Inositol (1,4,5) trisphosphate 3-kinase B (ItpkB) is central to thymic development by regulating Phosphoinositide 3-kinase (PI3K) downstream of mild and strong TCR signals

T cell development and selection depend on T cell receptor (TCR) signal strength. TCR signaling activates PI3K. PI3K is central to T cell development and selection by regulating T cell survival, proliferation, metabolism, differentiation and migration. PI3K phosphorylates the membrane lipid phosphatidylinositol(4,5)bisphophate (PIP2) into phosphatidylinositol (3,4,5)trisphosphate (PIP3). PIP3 binds PH domains or other domains of proteins and regulates protein function through membrane recruitment. ItpkB catalyzes a very similar reaction as PI3K in the cytosol. It phosphorylates the inositol ring 3- position of the soluble second messenger molecule IP3 to generate soluble inositol(1,3,4,5)tetrakisphosphate (IP4). IP4 can bind to certain PH-domains and alter their ability to bind to PIP3. In this thesis, I will first introduce T cell development and thymic selection.
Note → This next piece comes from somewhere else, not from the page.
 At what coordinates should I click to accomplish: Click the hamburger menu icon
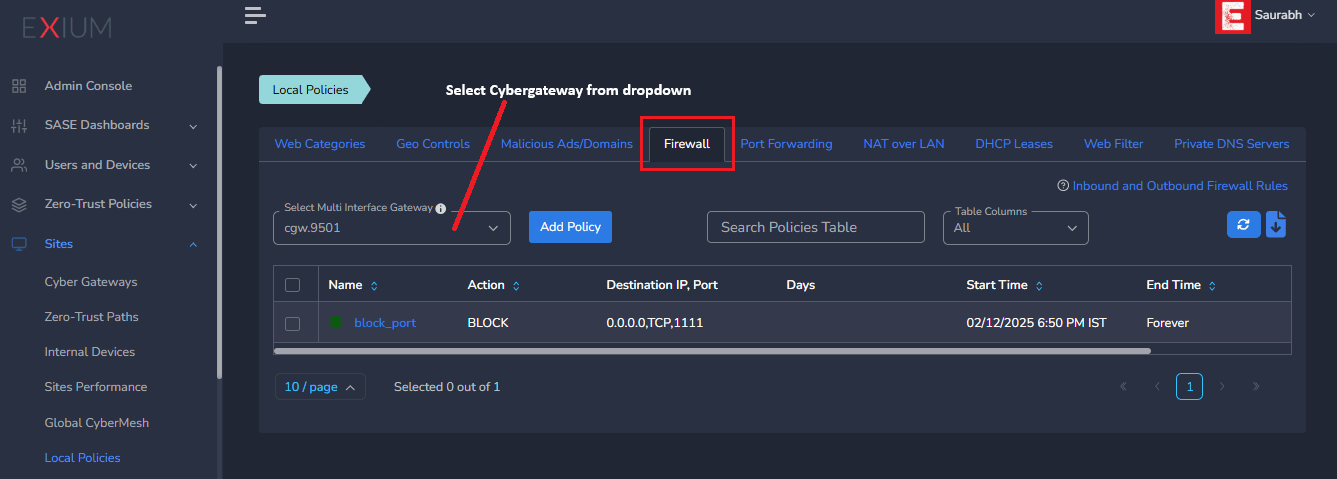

Next, I will describe how multiple receptors cooperate to activate PI3K downstream of the pre-TCR. Then, I will introduce the IP3 3-kinases and discuss how they function in the immune system. I will discuss how IP4 regulates PI3K signaling in thymocyte positive selection. In chapters 2 and 4, I will show how ItpkB controls the kinetics of β-selection, which precedes positive selection. ItpkB loss renders thymocytes hyperresponsive to pre-TCR signaling and metabolically hyperactive. As a consequence, ItpkB-/- thymocyte development becomes costimulation independent and faster than in wild type (wt) mice. In chapter 3, I will show that ItpkB has specific, independent roles in β-selection and positive selection. In chapter 4, I will describe how transgenic ItpkB overexpression in thymocytes unveiled novel ItpkB functions in TCR signaling. In chapter 5, I will show data that suggest that ItpkB has additional functions in processes mediated by strong TCR signals, including thymocyte agonist selection, γδ T cell development and function. By showing that symmetric signaling by PI3K and ItpkB is a broadly relevant signaling paradigm that controls T cell development and function, my research contributes new insights into the molecular mechanisms involved in immunodeficiencies, T cell pathology and signaling by PI3K, an oncogene and key signaling node downstream of many receptors in most cells.